* REQUIREMENT A
Copy the passage of the OHDSI article starting with "I read about" and going on through "on the project.".
* REQUIREMENT B
In the OHDSI article, which conditions did the study follow treatment pathways for?
* REQUIREMENT C
Can you sum up the OHDSI article in two sentences?

* SUPPLIED TEXT
• • • •
Skip to content Skip to navigation

The Odyssey: Using Really Big Data to Better Understand Treatment Pathways

June 15, 2016
| Reprints
Combining data on 250 million patients highlights treatment heterogeneity

I have written before about how “big data” studies involving the electronic medical records of thousands of patients over many years are starting to reveal new insights about the impact of drug combinations that may be unattainable through traditional clinical trials.

As part of the concept of a learning health system, observational research on large EHR data sets promises to complement experimental research by providing large, diverse populations that would be infeasible for an experiment. Another recent example involved a study combining data on 250 million patients and found heterogeneity in care treatment pathways for several conditions.

The Observational Health Data Sciences and Informatics (OHDSI, pronounced Odyssey) collaboration created an international data network with 11 data sources from four countries, including EHR and administrative claims data on 250 million patients. Participants include the Stanford Translational Research Integrated Database Environment (2 million patients) and Columbia University Medical Center (4 million patients). 

I read about the large-scale study on the Scope blog of the Stanford School of Medicine. “These kinds of numbers are going to become increasingly common,” bioinformatician Nigam Shah told the Scope. “Most networks like this are already in the 100-million range,” added Shah, one of the researchers on the project.

The researchers explain that patient privacy was maintained by using a distributed model, with results aggregated centrally, according to a paper published in the Proceedings of the National Academy of Sciences.

The study, led by George Hripcsak, M.D., M.S., a professor and chair of Columbia University’s Department of Biomedical Informatics, followed treatment pathways for type 2 diabetes mellitus, hypertension, and depression. Although the researchers said there is movement toward more consistent therapy over time across diseases and across locations, they added that “significant heterogeneity remains among sources, pointing to challenges in generalizing clinical trial results.”
• • • •
* DATASET SECTION

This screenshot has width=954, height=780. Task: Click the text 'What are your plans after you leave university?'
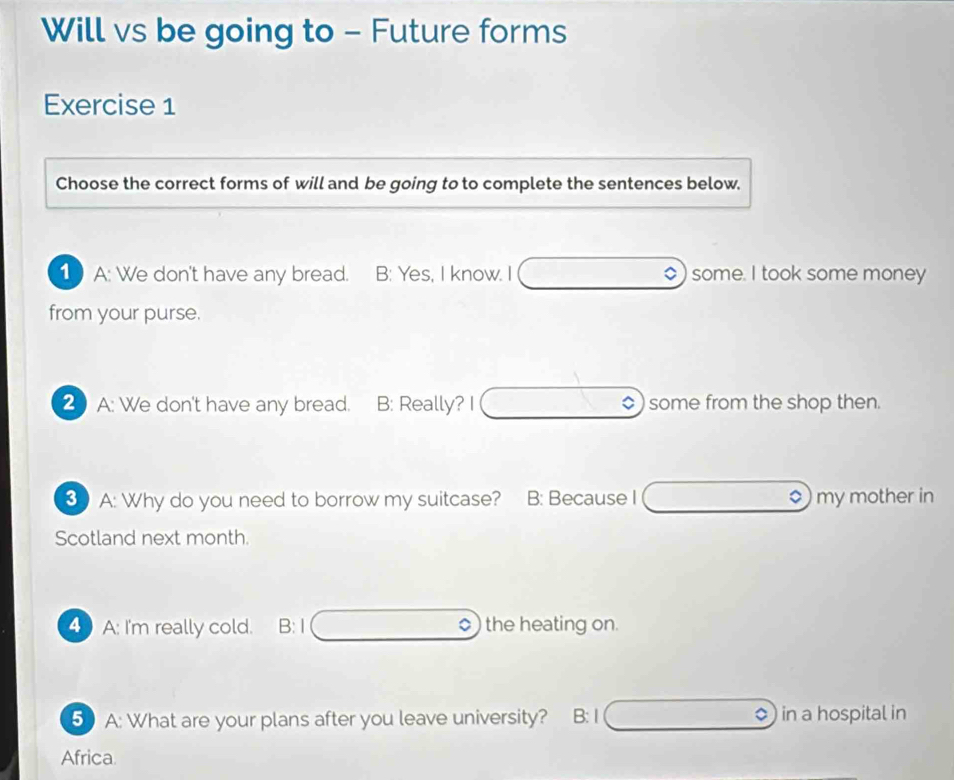pos(338,719)
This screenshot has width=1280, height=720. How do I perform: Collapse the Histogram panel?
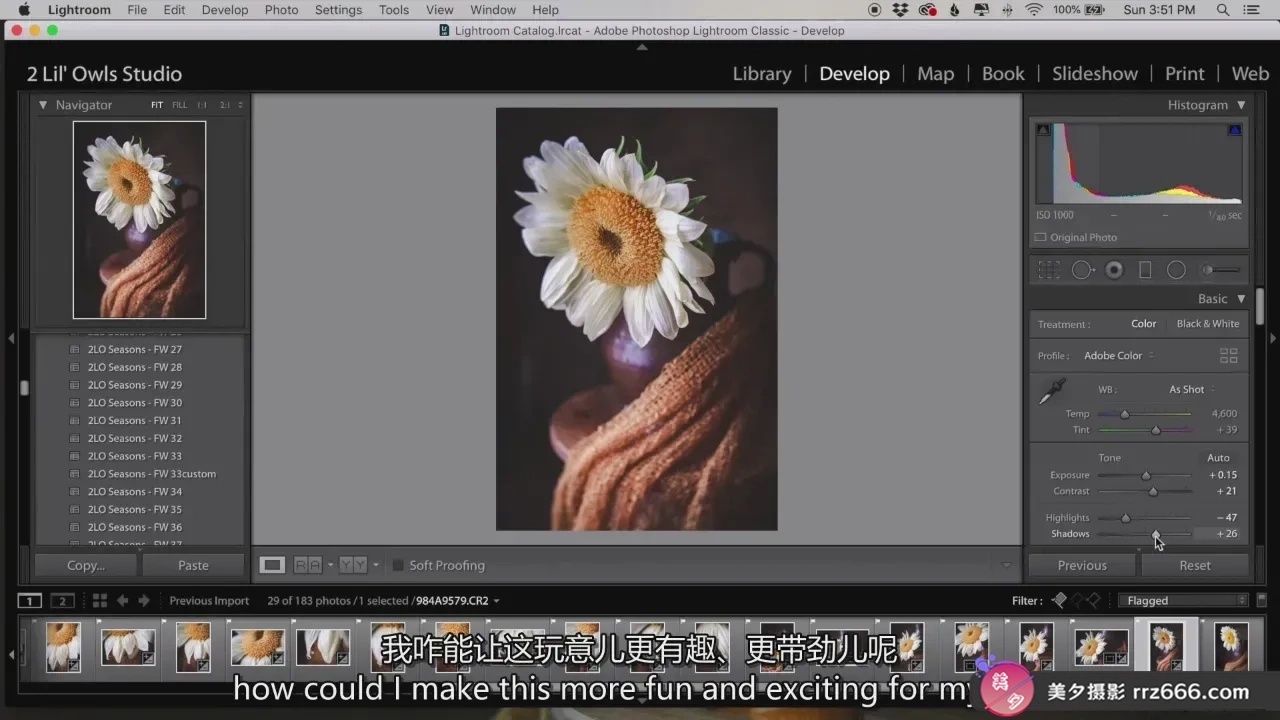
• • • •
* OUTPUT A
I read about the large-scale study on the Scope blog of the Stanford School of Medicine. “These kinds of numbers are going to become increasingly common,” bioinformatician Nigam Shah told the Scope. “Most networks like this are already in the 100-million range,” added Shah, one of the researchers on the project.

* OUTPUT B
Type 2 diabetes mellitus, hypertension, and depression.

* OUTPUT C
The OHDSI collaboration built an international network of 11 data sources from four countries, covering EHR and administrative claims data on 250 million patients, and it protected patient privacy by using a distributed model with results aggregated centrally. Its study of treatment pathways for type 2 diabetes mellitus, hypertension, and depression found movement toward more consistent therapy over time, but significant heterogeneity remained among sources, pointing to challenges in generalizing clinical trial results.